━━ Material for this task ━━

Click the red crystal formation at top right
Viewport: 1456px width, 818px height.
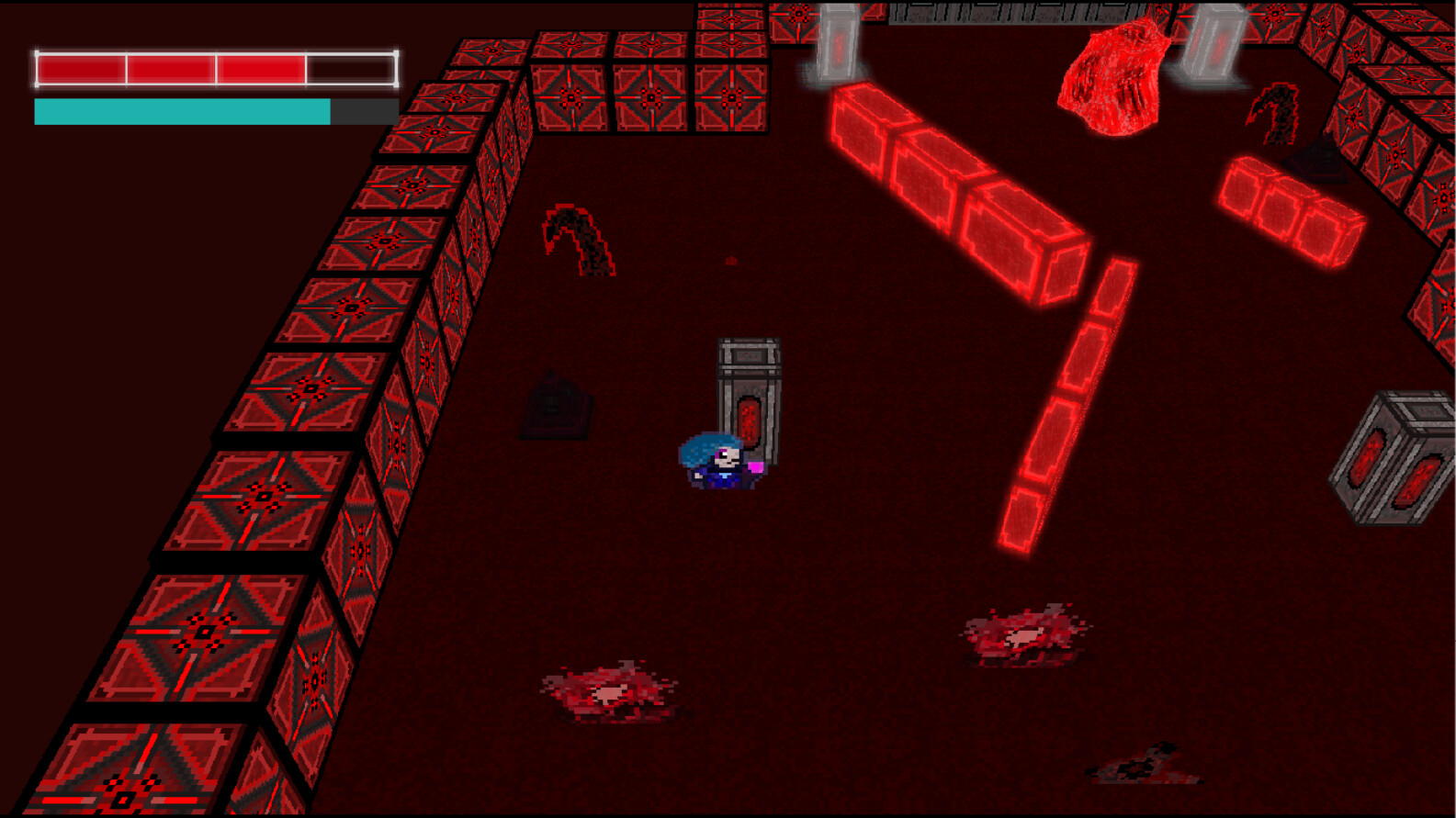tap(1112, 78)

━━━
━━ Material for this task ━━

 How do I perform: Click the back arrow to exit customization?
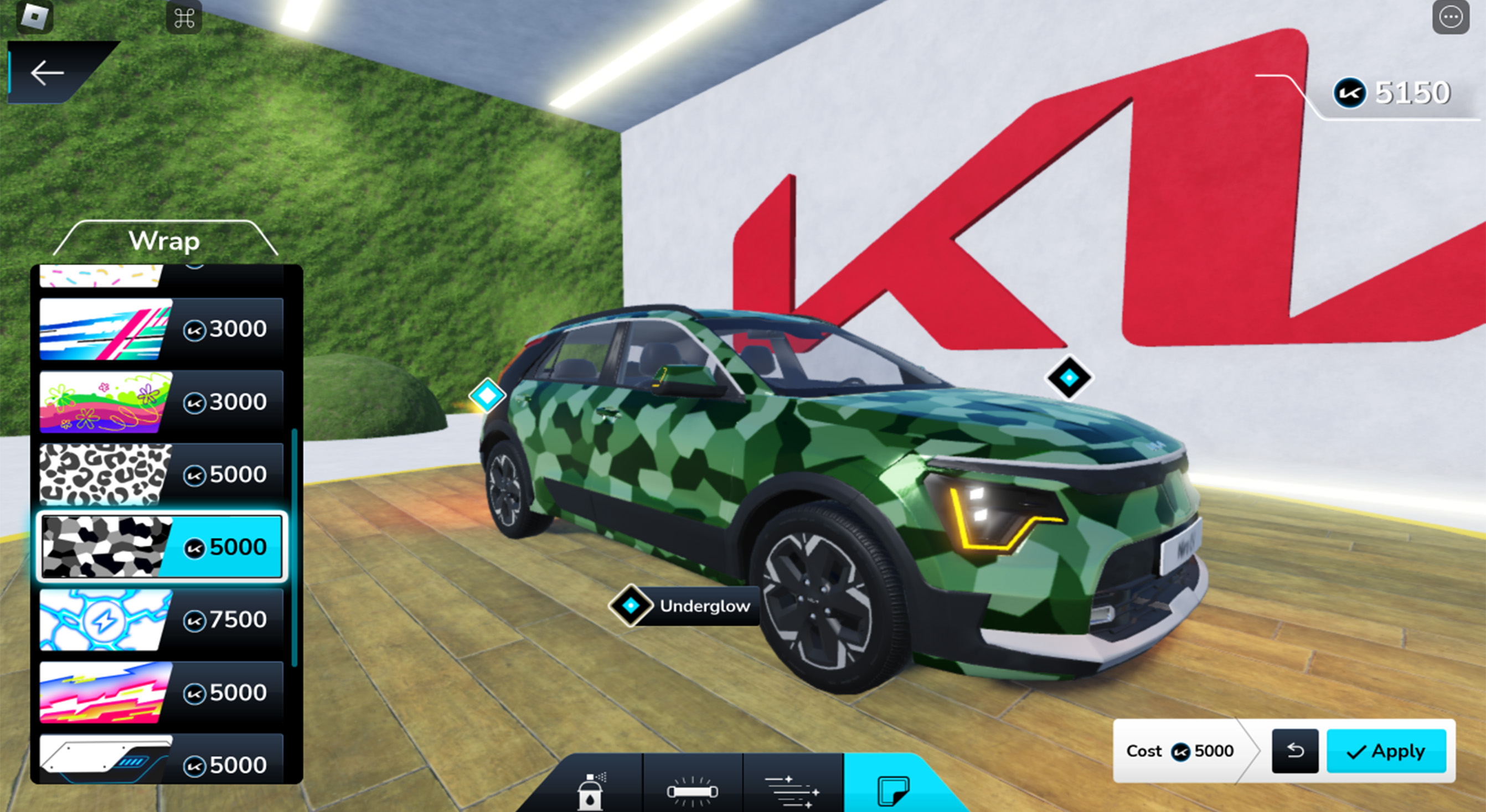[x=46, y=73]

━━━
━━ Material for this task ━━

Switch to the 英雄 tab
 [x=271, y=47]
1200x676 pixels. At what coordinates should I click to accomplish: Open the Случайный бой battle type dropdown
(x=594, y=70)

━━━

■ **Aim**
Rewrite the entries starting at the line with "Click the red crystal formation at top right" and ending at the line with "tap(1112, 78)" as a two-column CSV with the headers text and coordinates, one row per entry. Put each value in a single quoted field with line breaks changed to spaces, and leave the pictures out.

■ **Response**
text,coordinates
"Click the red crystal formation at top right Viewport: 1456px width, 818px height.","tap(1112, 78)"